SANTA MONICA, Calif.—Kite Pharma Inc. and Genentech, a member of the Roche group, have launched a clinical trial collaboration to assess the safety and efficacy of KTE-C19 in combination with atezolizumab (also known as MPDL3280A) in patients with refractory, aggressive non-Hodgkin lymphoma (NHL).
Though no specific details were disclosed, a multi-center Phase 1b/2 study is expected to begin this year. The study will follow the same KTE-C19 dose and regimen as Kite's ongoing potential registration study (ZUMA-1) in patients with refractory, aggressive NHL. Kite will sponsor the study, with the results to be used in evaluating options for further development of the drug combination.
KTE-C19 is an investigational immunotherapy in which a patient's T cells are genetically modified to express a chimeric antigen receptor designed to target the CD19 antigen, a protein expressed on the surface of B cell lymphomas and leukemias. For its part, Atezolizumab is an investigational monoclonal antibody that targets and binds PD-L1, which is expressed on the surface of tumor cells and tumor-infiltrating immune cells. PD-L1 interacts with PD-1 and B7.1, which are both found on the surface of T cells, to inhibit T cells. It is thought that combining the two compounds could offer a synergistic effect, since inhibiting PD-L1 with atezolizumab may enhance and prolong the activity and proliferation of KTE-C19.

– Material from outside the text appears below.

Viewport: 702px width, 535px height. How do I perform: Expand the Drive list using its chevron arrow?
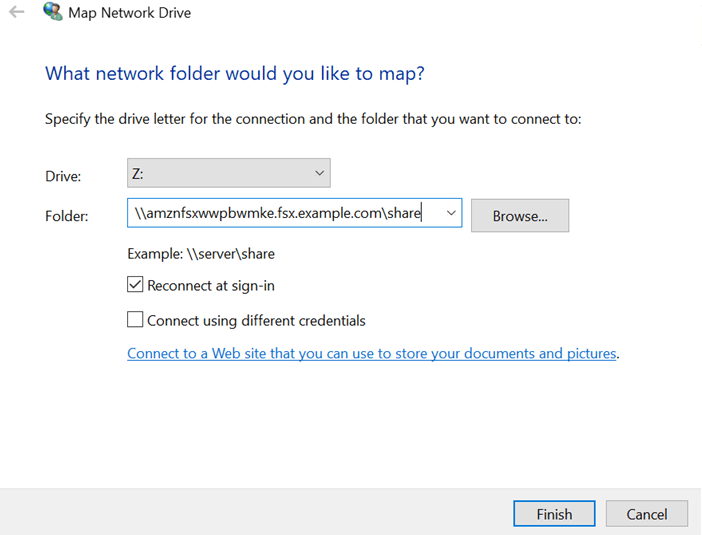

"Kite is a pioneer in engineered T cell therapy, and we are excited to collaborate with Genentech, an industry leader with a history of developing transformative therapies for cancer," Dr. Arie Belldegrun, chairman, president and CEO of Kite, commented in a press release. "KTE-C19 is currently in four pivotal studies and early clinical findings have shown a potential for breakthrough efficacy in refractory, aggressive NHL and other B cell malignancies. The scientific rationale for combining KTE-C19 and atezolizumab in refractory, aggressive NHL is compelling, and could potentially lead to opportunities to advance this combination in other indications."

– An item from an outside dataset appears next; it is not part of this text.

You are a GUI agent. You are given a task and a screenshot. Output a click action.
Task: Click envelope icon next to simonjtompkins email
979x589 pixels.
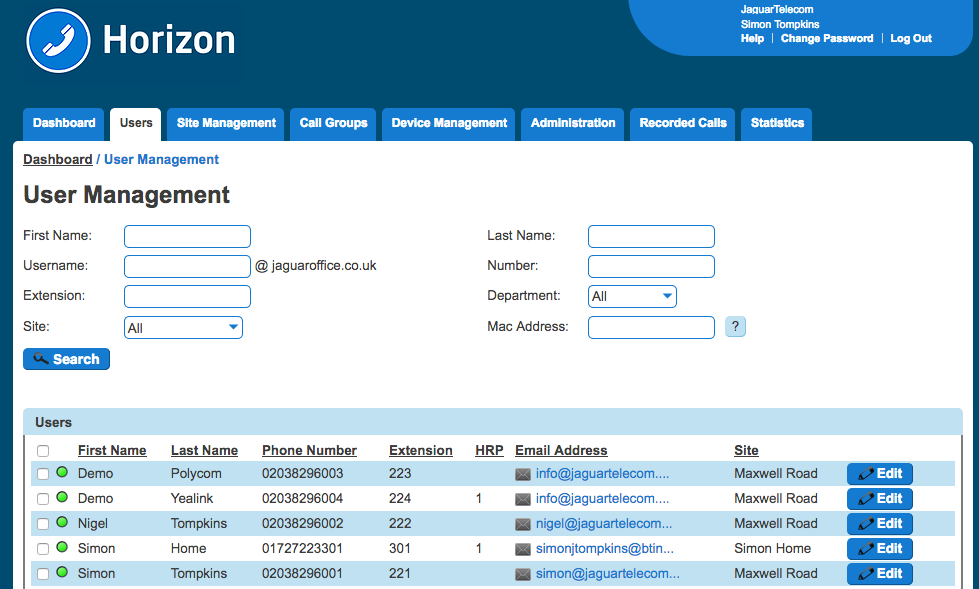click(x=523, y=549)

The company is currently enrolling four pivotal studies, the ZUMA studies, for evaluating KTE-C19 in patients with various B cell malignancies, including refractory diffuse large B cell lymphoma (DLBCL), relapsed/refractory adult acute lymphoblastic leukemia (ALL), relapsed/refractory pediatric ALL, relapsed/refractory mantle cell lymphoma, primary mediastinal B cell lymphoma (PMBCL) and transformed follicular lymphoma (TFL). KTE-C19 has received Breakthrough Therapy Designation status from the U.S. Food and Drug Administration for the treatment of patients with DLBCL, PMBCL and TFL. It has also received Orphan Drug Designation in the United States for DLBCL and within the European Union for various hematological indications.

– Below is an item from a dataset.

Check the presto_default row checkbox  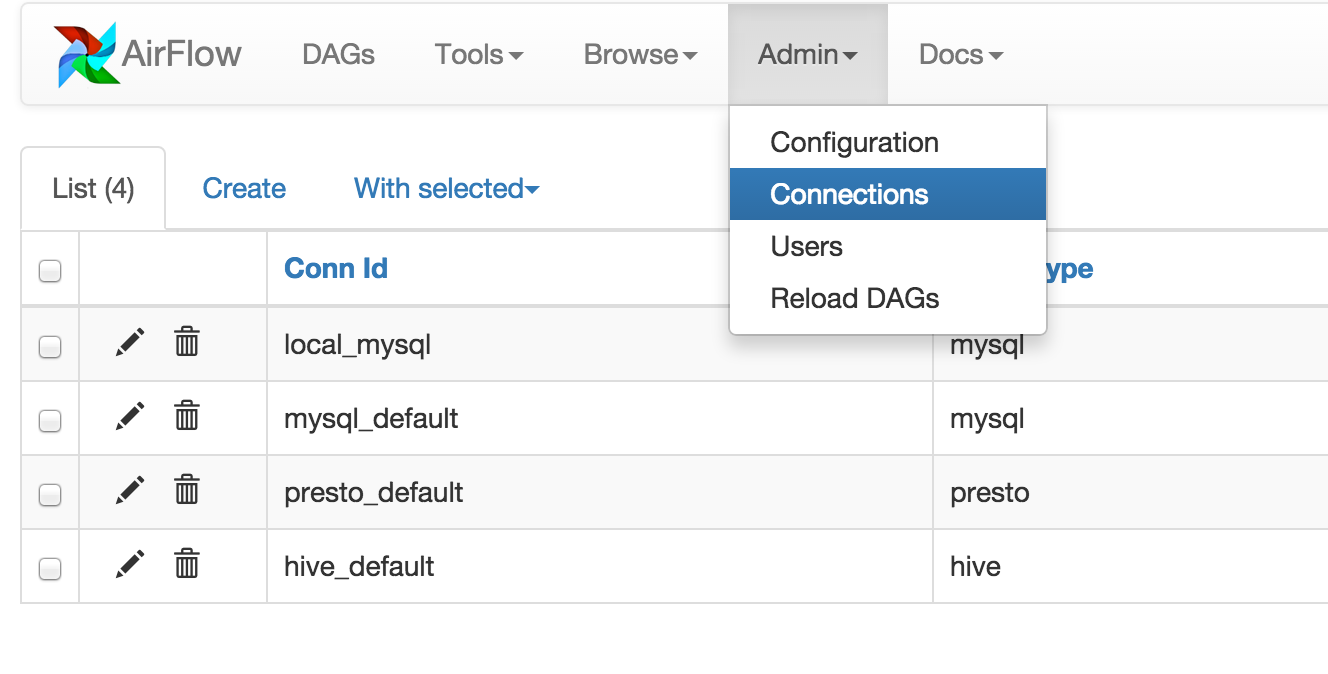point(50,495)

Kite Pharma announced earlier this week that it would be making two oral presentations and two poster presentations at the upcoming AACR annual meeting. The presentations will focus on KTE-C19, including updated Phase 1 results from its ZUMA-1 study, and an engineered T cell receptor product candidate that targets the cancer testis antigen MAGE-A3, which is being studied under a Cooperative Research and Development Agreement between Kite and the National Cancer Institute.